>>>

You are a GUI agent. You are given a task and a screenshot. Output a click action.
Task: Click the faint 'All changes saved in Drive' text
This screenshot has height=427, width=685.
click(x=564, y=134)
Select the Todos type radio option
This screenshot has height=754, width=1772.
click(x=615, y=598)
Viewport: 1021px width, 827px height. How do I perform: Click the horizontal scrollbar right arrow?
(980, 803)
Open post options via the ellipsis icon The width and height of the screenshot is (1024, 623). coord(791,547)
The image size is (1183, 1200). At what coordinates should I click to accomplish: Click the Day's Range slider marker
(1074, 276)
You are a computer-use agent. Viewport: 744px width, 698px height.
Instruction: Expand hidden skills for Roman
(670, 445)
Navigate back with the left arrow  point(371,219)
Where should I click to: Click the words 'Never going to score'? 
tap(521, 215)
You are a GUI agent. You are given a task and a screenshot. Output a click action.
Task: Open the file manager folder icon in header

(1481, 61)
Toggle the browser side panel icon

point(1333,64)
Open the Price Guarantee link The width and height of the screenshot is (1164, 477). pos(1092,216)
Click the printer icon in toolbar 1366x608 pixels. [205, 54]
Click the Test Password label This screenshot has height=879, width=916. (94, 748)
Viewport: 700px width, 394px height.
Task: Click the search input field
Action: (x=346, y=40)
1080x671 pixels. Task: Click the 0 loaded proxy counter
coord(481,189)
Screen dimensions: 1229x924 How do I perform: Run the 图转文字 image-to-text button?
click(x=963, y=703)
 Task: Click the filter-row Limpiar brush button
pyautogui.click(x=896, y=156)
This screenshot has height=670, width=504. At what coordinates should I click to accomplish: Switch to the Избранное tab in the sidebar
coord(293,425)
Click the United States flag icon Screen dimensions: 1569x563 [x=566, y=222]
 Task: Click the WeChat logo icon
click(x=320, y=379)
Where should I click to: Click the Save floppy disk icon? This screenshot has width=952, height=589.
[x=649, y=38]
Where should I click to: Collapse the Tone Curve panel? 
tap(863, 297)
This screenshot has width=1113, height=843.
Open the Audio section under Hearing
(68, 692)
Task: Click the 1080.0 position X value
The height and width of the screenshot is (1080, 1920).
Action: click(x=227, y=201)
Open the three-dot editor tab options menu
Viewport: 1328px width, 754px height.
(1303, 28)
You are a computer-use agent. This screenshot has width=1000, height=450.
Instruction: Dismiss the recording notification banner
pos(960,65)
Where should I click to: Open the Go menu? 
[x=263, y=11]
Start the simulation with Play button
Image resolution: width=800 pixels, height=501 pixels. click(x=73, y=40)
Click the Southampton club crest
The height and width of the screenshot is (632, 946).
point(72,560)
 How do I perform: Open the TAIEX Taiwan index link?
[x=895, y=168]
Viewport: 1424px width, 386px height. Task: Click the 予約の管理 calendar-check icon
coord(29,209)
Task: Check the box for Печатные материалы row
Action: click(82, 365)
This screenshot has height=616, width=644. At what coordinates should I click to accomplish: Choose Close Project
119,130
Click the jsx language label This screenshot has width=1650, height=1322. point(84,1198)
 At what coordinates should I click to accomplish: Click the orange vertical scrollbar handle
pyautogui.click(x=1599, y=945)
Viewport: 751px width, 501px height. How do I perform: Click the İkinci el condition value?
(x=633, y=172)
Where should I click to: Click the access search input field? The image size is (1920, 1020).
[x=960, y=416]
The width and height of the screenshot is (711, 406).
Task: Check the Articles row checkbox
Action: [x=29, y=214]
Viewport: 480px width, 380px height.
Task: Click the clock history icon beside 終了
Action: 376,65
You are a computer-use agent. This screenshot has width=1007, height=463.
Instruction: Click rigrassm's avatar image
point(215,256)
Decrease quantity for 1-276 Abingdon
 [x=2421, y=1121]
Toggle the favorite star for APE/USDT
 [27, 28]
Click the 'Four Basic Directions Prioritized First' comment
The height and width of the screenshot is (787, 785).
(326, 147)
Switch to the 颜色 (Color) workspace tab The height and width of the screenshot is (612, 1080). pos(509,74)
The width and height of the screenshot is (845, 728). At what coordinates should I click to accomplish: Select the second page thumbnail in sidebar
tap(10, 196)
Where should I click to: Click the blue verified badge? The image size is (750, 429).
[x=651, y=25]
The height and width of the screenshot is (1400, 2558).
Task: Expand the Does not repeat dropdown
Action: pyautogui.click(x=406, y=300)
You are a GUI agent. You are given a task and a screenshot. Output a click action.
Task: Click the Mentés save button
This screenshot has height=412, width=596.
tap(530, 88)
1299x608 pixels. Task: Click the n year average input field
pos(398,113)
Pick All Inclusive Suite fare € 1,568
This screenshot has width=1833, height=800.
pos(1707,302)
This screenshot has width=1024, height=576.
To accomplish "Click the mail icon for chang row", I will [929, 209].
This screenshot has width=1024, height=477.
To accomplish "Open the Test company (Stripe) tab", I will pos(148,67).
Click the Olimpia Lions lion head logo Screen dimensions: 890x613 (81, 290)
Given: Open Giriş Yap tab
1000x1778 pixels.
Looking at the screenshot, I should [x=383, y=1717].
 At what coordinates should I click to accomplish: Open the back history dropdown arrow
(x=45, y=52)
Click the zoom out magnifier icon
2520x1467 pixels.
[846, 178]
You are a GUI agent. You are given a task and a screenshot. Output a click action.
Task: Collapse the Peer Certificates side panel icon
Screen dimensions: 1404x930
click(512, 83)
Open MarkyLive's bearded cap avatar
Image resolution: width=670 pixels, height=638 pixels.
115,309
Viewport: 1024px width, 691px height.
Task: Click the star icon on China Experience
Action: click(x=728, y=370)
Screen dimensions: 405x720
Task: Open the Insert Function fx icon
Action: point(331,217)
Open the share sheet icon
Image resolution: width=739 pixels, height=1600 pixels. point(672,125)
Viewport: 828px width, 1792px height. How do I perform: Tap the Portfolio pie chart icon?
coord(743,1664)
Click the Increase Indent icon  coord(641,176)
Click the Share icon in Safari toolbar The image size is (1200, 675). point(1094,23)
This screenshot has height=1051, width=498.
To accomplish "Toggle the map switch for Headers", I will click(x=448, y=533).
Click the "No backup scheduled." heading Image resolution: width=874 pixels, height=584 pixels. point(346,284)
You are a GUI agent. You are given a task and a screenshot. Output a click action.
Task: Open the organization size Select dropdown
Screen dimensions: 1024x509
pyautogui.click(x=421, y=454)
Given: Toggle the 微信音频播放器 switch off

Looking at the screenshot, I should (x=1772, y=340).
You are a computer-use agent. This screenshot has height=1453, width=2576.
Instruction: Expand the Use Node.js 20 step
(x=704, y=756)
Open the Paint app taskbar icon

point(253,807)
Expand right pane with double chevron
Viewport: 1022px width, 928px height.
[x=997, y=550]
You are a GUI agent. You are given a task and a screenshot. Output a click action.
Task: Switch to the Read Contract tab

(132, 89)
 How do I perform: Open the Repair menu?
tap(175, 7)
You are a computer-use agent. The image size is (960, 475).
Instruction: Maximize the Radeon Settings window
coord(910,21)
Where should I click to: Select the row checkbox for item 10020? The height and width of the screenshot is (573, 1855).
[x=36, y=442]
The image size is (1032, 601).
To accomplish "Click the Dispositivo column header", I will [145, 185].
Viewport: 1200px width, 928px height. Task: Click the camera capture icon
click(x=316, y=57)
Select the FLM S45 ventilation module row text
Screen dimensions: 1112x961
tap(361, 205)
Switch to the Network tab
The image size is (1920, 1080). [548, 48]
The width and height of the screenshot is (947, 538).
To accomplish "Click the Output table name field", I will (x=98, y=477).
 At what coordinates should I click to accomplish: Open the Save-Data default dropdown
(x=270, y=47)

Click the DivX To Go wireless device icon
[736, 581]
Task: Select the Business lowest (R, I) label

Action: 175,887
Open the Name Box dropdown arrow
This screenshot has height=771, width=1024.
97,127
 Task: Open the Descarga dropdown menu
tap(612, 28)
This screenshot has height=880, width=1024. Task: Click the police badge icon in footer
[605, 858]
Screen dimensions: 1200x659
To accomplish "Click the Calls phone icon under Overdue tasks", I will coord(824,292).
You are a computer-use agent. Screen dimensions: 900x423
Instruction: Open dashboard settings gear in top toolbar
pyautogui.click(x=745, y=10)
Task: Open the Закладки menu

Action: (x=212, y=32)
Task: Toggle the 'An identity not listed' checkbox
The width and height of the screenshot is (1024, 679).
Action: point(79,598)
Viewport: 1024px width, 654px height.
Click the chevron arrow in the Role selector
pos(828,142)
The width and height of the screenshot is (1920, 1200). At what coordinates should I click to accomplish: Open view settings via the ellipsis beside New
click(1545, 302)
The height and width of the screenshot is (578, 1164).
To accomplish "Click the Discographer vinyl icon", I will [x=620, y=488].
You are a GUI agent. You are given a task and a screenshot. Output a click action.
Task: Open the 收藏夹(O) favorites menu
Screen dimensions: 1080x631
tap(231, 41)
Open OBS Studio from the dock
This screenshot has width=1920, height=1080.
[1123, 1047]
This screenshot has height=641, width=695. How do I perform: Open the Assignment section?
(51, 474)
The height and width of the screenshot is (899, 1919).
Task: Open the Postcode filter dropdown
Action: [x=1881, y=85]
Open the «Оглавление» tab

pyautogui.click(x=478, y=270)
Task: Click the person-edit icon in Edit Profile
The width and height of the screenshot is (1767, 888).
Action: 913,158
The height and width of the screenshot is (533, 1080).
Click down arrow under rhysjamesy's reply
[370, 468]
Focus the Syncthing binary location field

<<<

> Exercise objective
Copy the material exactly, starting from its first line and going on through the line that contains "tap(521, 215)", both ends included.

> Response to this exercise
You are a GUI agent. You are given a task and a screenshot. Output a click action.
Task: Click the faint 'All changes saved in Drive' text
This screenshot has height=427, width=685.
click(x=564, y=134)
Select the Todos type radio option
This screenshot has height=754, width=1772.
click(x=615, y=598)
Viewport: 1021px width, 827px height. How do I perform: Click the horizontal scrollbar right arrow?
(980, 803)
Open post options via the ellipsis icon The width and height of the screenshot is (1024, 623). coord(791,547)
The image size is (1183, 1200). At what coordinates should I click to accomplish: Click the Day's Range slider marker
(1074, 276)
You are a computer-use agent. Viewport: 744px width, 698px height.
Instruction: Expand hidden skills for Roman
(670, 445)
Navigate back with the left arrow  point(371,219)
Where should I click to: Click the words 'Never going to score'? 
tap(521, 215)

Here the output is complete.